Abstract

George Steinmetz’s The Colonial Origins of Modern Social Thought offers a thorough analysis of the colonial origins of French sociology. Readers of Steinmetz’s book will find that they not only learn about the development of French sociology but also the French empire at large.
The goal of Steinmetz’s book is straightforward: to demonstrate how and why French sociology in the mid-twentieth century was essentially a colonial sociology. By ‘French sociology’, Steinmetz escapes methodological nationalism, embracing the geographic scope of ‘Greater France’ (p. 11). This scope demonstrates an ‘empire-wide disciplinary field […] centered on Paris to outposts in French cities […] to colonial cities such as Algiers, Tunis, Rabat, Dakar, and Brazzaville, and to field sites throughout the empire, from Gabon to Tahiti’ (p. 11). Secondly, by ‘colonial sociology’, Steinmetz means ‘all forms of sociological writing and research focused on overseas colonies and colonial phenomena and empires and imperial phenomena’ (p. 12). Putting this together, Steinmetz’s book illustrates how mid-twentieth-century French sociology developed as a transnational field across the French empire, in which sociologists were significantly interested in issues pertaining to colonialism. Indeed, as Steinmetz shows, ‘colonial specialists constituted around half of the discipline throughout the 1944–1965 period’ (p. 171).
Steinmetz describes his historical approach in the book as being ‘neo-Bourdieusian’. This Bourdieusian influence is clear throughout the book, as Steinmetz relies on understanding French sociology as a ‘field in-formation’, with its own distribution of symbolic capital, strategizing actors and clustered organizations. Likewise, the Bourdieusian approach to reflexivity is central to the book, with Steinmetz revealing to us that the book is an exercise in a reflexive sociology of sociology. However, this neo-Bourdiesuian approach stretches deeper than just the use of two analytical concepts. Steinmetz is adamant that the ‘sociology of social science needs to examine thinkers and their works both individually and in relation to a series of more proximate scientific contexts and more distanced sociohistorical contexts’ (p. 17). In his own work, Steinmetz thus analyses both the specific writings of colonial sociology as analytical objects in their own right, as well as considering the social and historical context of these writings and research projects; one is not reduced to the other.
This framework for historical analysis, Steinmetz argues, allows him to offer deeper insights compared to other literature on decolonizing sociology. As Steinmetz argues, ‘some of the literature on decolonizing sociology proceeds in a distinctly unsociological manner, failing to contextualize writing or to situate it within the relevant dynamics of fields’ (p. 355). Furthermore, Steinmetz’s methodological switch to understand French sociology as a transnational field enables him to challenge extant historiographies, stating: once we shift our attention from the metropole to the empire, new disciplinary fields and interdisciplines come into focus. Participants in these knowledge circuits and sites directly confronted the imperial lineaments of geopolitics and the colonial nature of social structures and practices. (p. 171)

Pixel coordinate grounding data:

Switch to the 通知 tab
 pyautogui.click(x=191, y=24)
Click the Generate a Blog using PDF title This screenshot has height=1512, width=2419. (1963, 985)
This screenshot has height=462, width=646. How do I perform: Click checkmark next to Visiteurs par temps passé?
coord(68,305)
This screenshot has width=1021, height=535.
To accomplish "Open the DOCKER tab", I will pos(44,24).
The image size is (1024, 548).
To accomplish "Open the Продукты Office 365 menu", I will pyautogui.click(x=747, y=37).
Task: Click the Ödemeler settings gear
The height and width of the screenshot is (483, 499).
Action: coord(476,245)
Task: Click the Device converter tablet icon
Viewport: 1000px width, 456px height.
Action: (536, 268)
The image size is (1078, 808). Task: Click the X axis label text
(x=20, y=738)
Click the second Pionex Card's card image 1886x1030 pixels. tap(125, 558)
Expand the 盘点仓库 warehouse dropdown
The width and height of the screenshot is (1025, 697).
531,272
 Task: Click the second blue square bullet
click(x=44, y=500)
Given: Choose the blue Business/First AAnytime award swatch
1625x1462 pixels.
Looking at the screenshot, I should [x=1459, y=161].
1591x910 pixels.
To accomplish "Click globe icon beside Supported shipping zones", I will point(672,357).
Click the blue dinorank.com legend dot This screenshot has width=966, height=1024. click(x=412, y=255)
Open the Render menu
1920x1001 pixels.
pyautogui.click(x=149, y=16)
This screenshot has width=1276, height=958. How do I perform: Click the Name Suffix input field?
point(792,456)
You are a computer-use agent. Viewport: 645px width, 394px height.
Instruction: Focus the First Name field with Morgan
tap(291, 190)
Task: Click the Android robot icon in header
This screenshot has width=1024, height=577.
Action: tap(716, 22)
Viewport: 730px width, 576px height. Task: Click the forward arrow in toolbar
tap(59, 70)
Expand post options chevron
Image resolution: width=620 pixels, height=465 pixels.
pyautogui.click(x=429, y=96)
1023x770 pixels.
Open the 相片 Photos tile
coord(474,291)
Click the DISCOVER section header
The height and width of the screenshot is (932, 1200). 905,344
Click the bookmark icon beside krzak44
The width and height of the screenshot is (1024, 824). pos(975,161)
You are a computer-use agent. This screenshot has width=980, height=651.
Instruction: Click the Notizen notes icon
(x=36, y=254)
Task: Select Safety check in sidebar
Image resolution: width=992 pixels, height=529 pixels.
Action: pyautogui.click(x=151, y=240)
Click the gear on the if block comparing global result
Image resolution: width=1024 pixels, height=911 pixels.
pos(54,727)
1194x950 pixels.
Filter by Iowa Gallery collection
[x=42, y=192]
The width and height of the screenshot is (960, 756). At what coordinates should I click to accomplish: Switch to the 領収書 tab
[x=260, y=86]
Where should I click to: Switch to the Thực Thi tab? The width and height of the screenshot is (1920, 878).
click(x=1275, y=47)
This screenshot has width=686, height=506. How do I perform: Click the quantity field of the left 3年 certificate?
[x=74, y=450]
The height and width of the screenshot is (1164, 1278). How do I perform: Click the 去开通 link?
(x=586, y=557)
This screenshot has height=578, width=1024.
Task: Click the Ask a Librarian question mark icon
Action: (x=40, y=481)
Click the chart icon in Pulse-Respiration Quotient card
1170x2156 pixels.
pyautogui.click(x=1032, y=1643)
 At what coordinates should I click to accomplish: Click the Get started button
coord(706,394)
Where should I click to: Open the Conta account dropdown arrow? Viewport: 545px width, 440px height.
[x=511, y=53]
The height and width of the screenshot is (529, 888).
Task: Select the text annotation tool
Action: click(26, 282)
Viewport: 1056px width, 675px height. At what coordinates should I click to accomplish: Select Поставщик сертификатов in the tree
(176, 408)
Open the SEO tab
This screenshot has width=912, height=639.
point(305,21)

TASKS FOR THIS EXERCISE:
[1] In the review of Steinmetz's book, what share of the discipline did colonial specialists make up from 1944 to 1965?
[2] Continue the review of Steinmetz's book on French sociology from the point where it ends.

RESPONSES TO THE TASKS:
[1] Around half of the discipline.

[2]
The Colonial Origins of Modern Social Thought is divided into 5 parts and 15 chapters. Part I focuses on ‘The Sociology of Colonies and Empires in the History of Science’, Part II on ‘The Political Contexts of Colonial Social Thought in Postwar France’, Part III on ‘The Intellectual Contexts of Postwar French Sociology’, Part IV on ‘The Sociology of French Colonial Sociology, 1918-1960s’ and lastly Part 5 is titled ‘Four Sociologists’, whereby we have detailed chapter-length excavations of four sociological figures: Raymond Aron, Jacques Berque, Georges Balandier and Pierre Bourdieu. Instead of overviewing each part, I will detail some of Steinmetz’s central contributions which run throughout the book.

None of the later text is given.